Ana içeriğe atla

Firmasında Eğitime Önem Verilmeyen Eğitim Profesyonelinin Bunu Değiştirmek İçin Yapacağı 3 Şey

Sanıyorum günümüz şirketlerinin bu kadar çok değer ve anlam yükleyip de iş icraata gelince tam aksini gösterdikleri başka bir birim, alan yoktur.

Öyle ki şirket süreçlerinde her ne zaman bir problem yaşansa, hemen hemen tüm tıkanmalarda eğitimi bir lavabo açıcı olarak görüyoruz.  Birisi çıkıyor ve şirketin menfaatini düşünerek bu konunun hızlıca eğitimini verelim diyor. Derhal piyasadan bir eğitimci, hadi o da olmadı içeriden bilen birisini görevlendiriyoruz. Ne de olsa fazla para harcamamak lazım öyle değil mi? Sonrasında eğitimi yapmanın ferahlığını yaşıyoruz. Fakat yılsonunda sonuçlara baktığımızda bambaşka bir tabloyla yüzleşmek durumunda kalıyoruz. Ve tüm bu sürecin kendisinin başından beri hatalı olduğunu unutarak suçu yine eğitime yüklüyoruz.



Şunu baştan konuşalım. Eğitim sihirli bir iksir değildir. Eğitim alan personelin bir anda öğrendiklerini hayata geçirmesi mümkün değildir. Ayrıca sorunun çözümü eğitimle de ilgili olmayabilir. Belki de yapısal bir sorundur.  Eğitimin işe yaraması için daha çokça sayılacak, buraya sığmayacak unsurlar var. Şimdilik bunları yazıp kafa şişirmek istemiyorum. Asıl değinmek istediğim firmaların eğitime karşı tutumları ve biz eğitim profesyonellerinin burada nasıl bir duruş sergilemesi konusudur.

İşte o “3”şey...

1.       Yatırımın geri dönüşünü(ROI) hesaplamak.

▸ Verilen kayıtlar:
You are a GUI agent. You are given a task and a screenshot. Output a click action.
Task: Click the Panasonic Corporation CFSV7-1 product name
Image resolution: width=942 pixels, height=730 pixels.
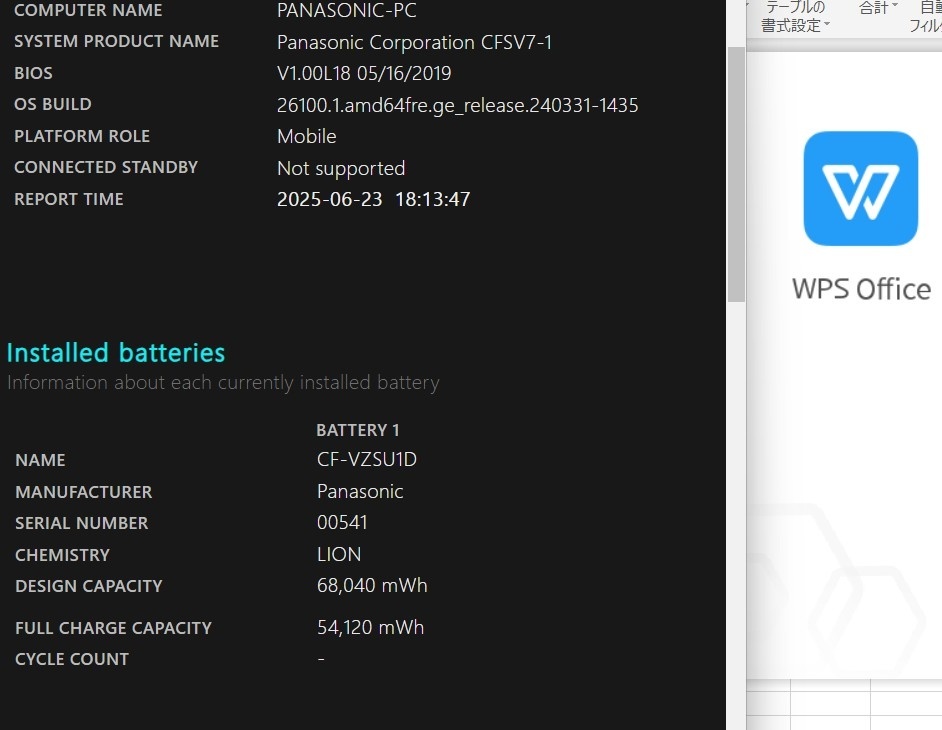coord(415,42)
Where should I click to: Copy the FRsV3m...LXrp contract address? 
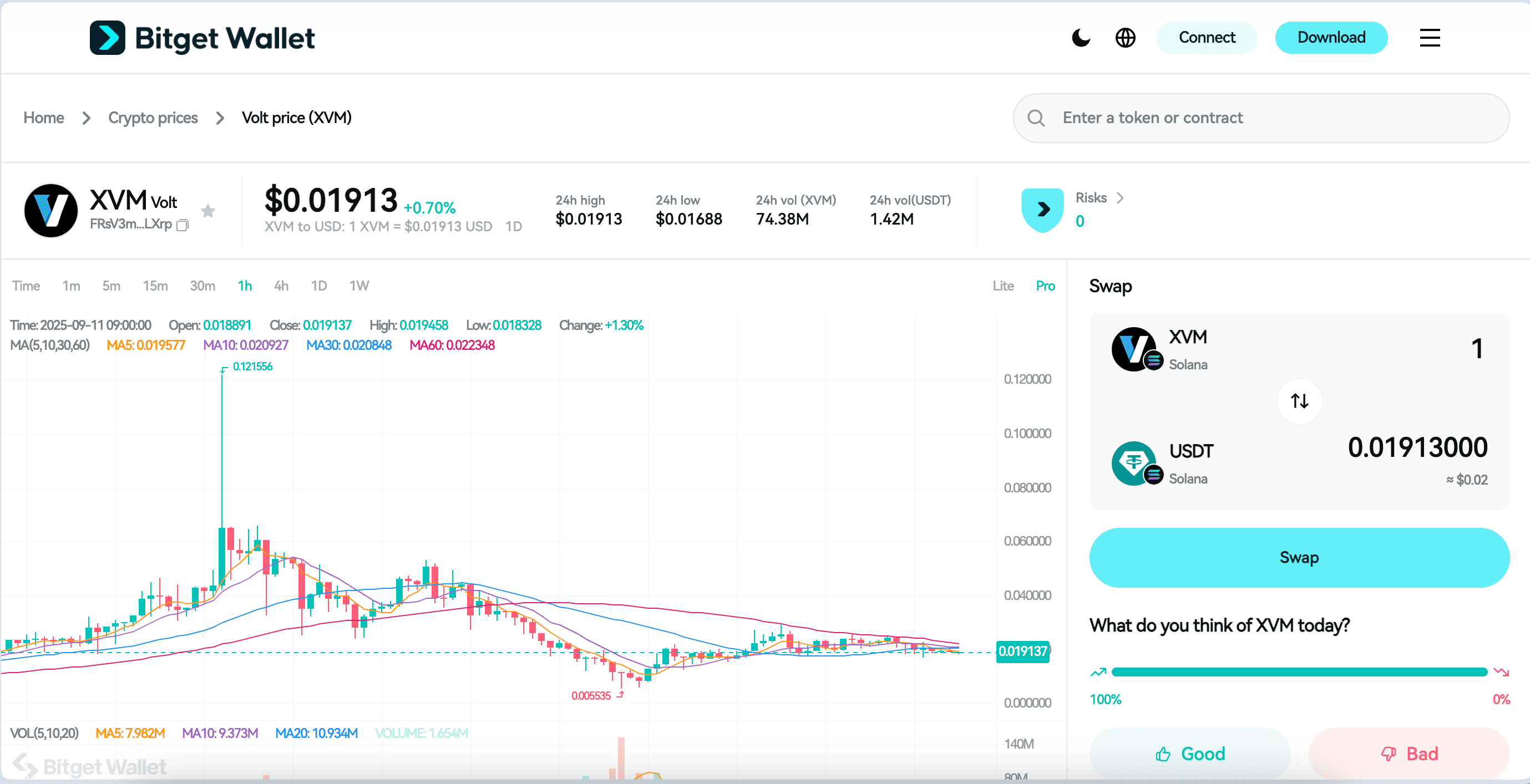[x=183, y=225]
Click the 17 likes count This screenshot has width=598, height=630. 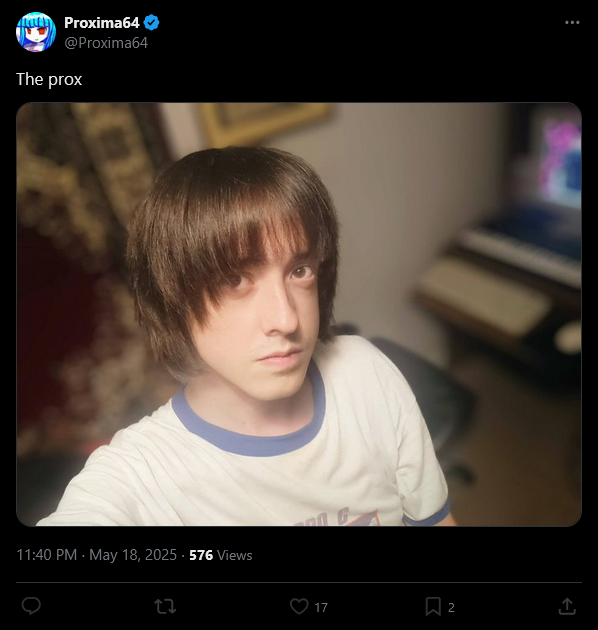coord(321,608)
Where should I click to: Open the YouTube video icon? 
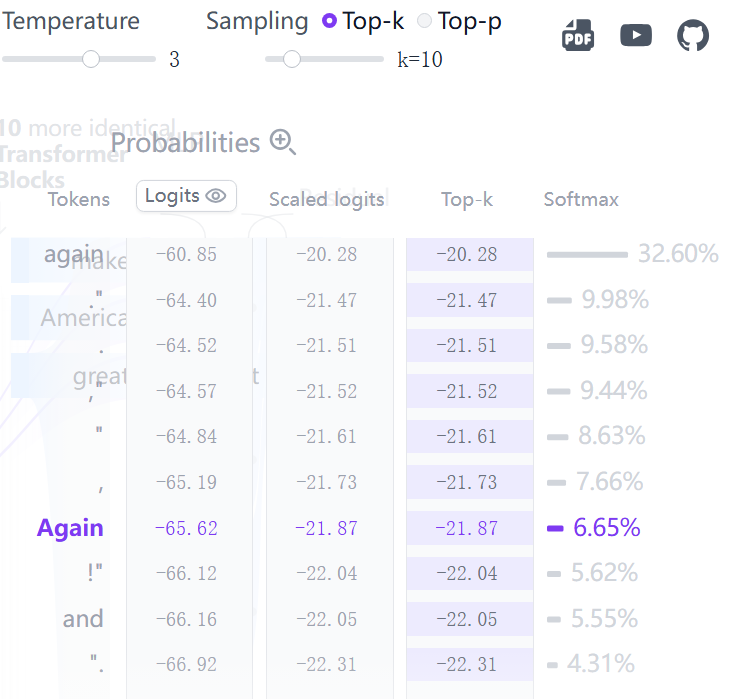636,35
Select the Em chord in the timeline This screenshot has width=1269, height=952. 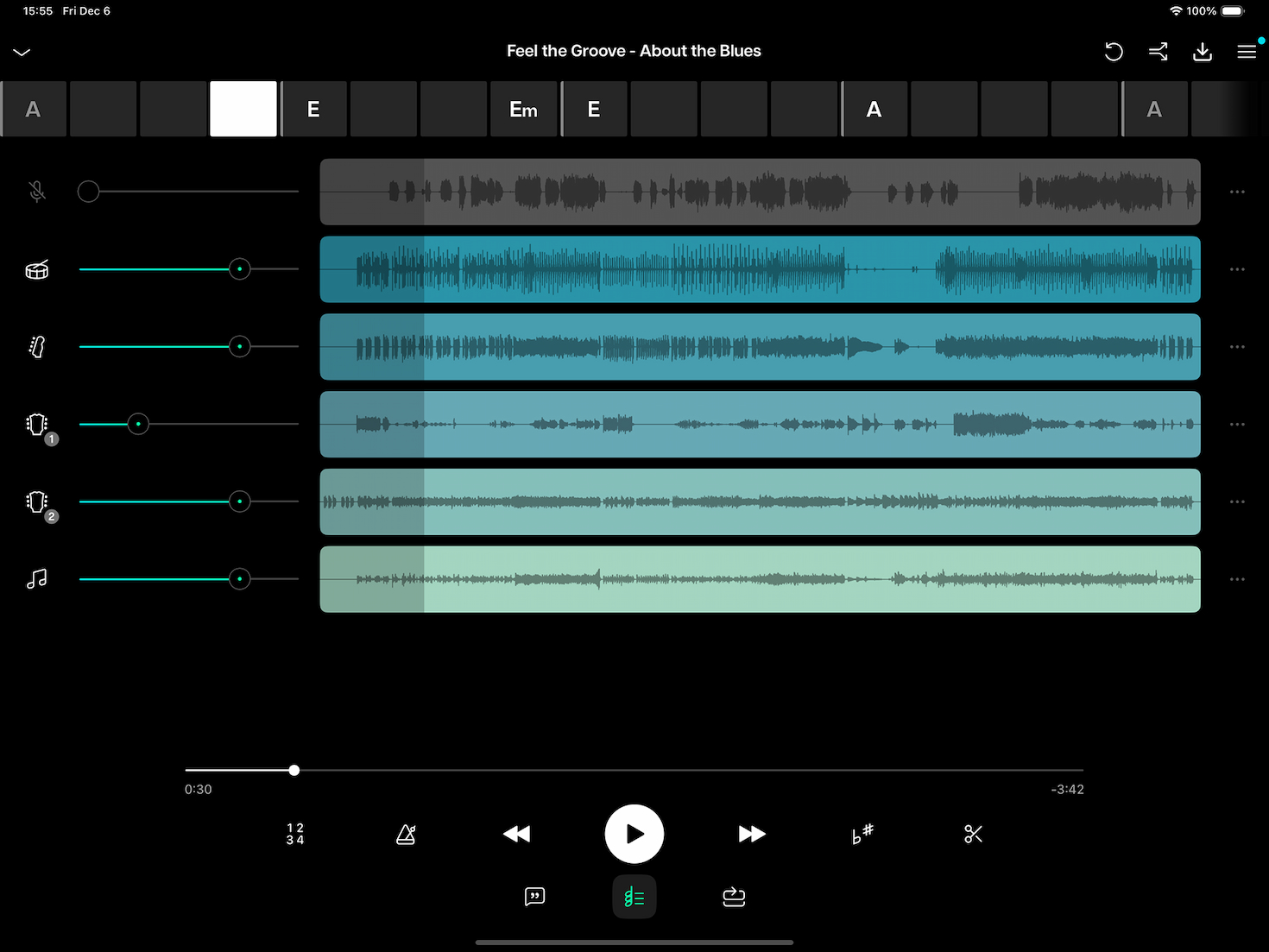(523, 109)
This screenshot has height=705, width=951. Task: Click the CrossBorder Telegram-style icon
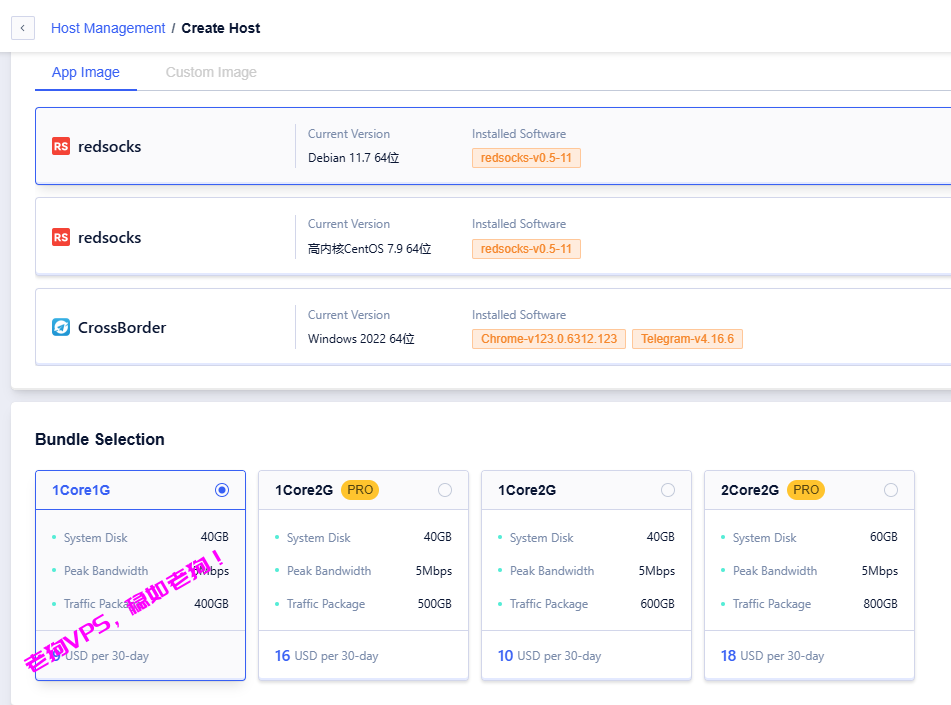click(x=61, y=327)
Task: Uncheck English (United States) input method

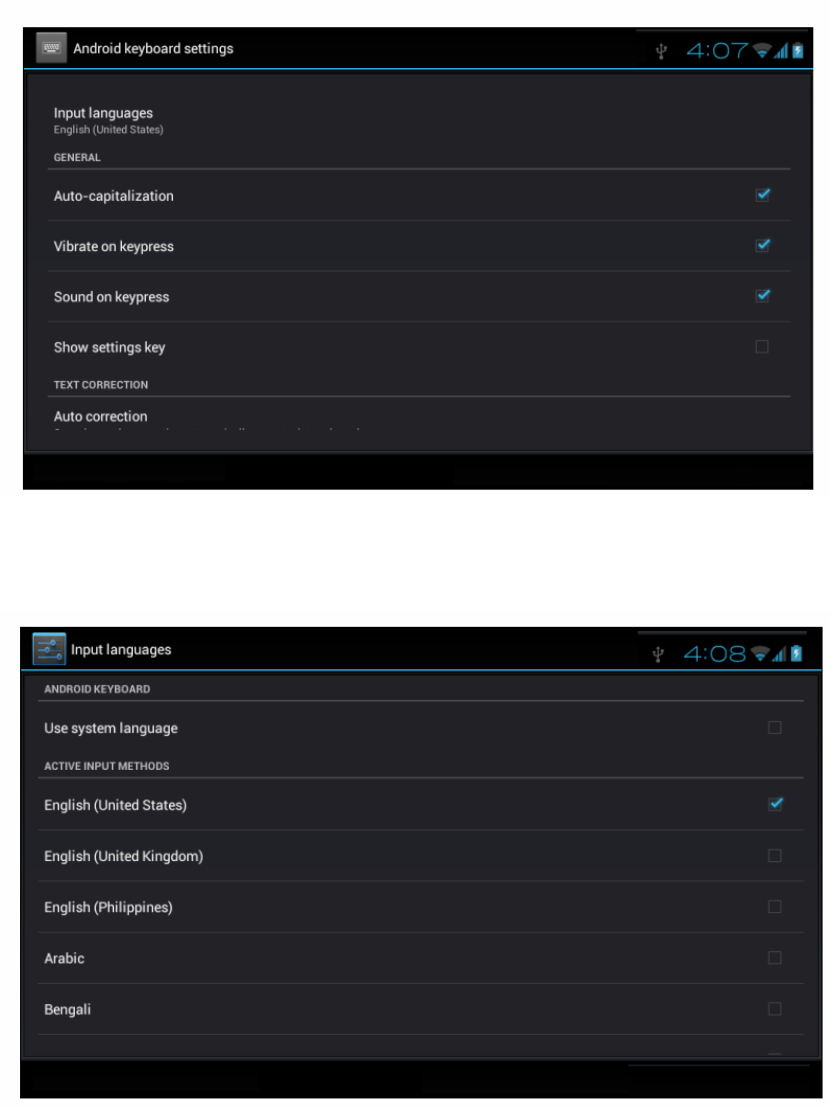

▸ Yapılacaklar:
1) Şirketlerde eğitimin önemi üzerine olan yazıda “Ana içeriğe atla” sözcükleriyle açılıp “yine eğitime yüklüyoruz.” ile kapanan bölümü, “eğitimci” yerine “eğitmen” koyarak yeniden yazın.
2) Kayıtlarda “icon” dizesinin geçtiği tüm satırları bulup kopyalayın. Büyük-küçük harf ayrımı dikkate alınsın.
Metin ile kayıtlar arasında hiçbir bağlantı yoktur.

▸ Sıralı yanıtlar:
1)
Ana içeriğe atla

Firmasında Eğitime Önem Verilmeyen Eğitim Profesyonelinin Bunu Değiştirmek İçin Yapacağı 3 Şey

Sanıyorum günümüz şirketlerinin bu kadar çok değer ve anlam yükleyip de iş icraata gelince tam aksini gösterdikleri başka bir birim, alan yoktur.

Öyle ki şirket süreçlerinde her ne zaman bir problem yaşansa, hemen hemen tüm tıkanmalarda eğitimi bir lavabo açıcı olarak görüyoruz.  Birisi çıkıyor ve şirketin menfaatini düşünerek bu konunun hızlıca eğitimini verelim diyor. Derhal piyasadan bir eğitmen, hadi o da olmadı içeriden bilen birisini görevlendiriyoruz. Ne de olsa fazla para harcamamak lazım öyle değil mi? Sonrasında eğitimi yapmanın ferahlığını yaşıyoruz. Fakat yılsonunda sonuçlara baktığımızda bambaşka bir tabloyla yüzleşmek durumunda kalıyoruz. Ve tüm bu sürecin kendisinin başından beri hatalı olduğunu unutarak suçu yine eğitime yüklüyoruz.

2)
Where should I click to: Open the YouTube video icon? 
This screenshot has height=705, width=951. Task: Click the CrossBorder Telegram-style icon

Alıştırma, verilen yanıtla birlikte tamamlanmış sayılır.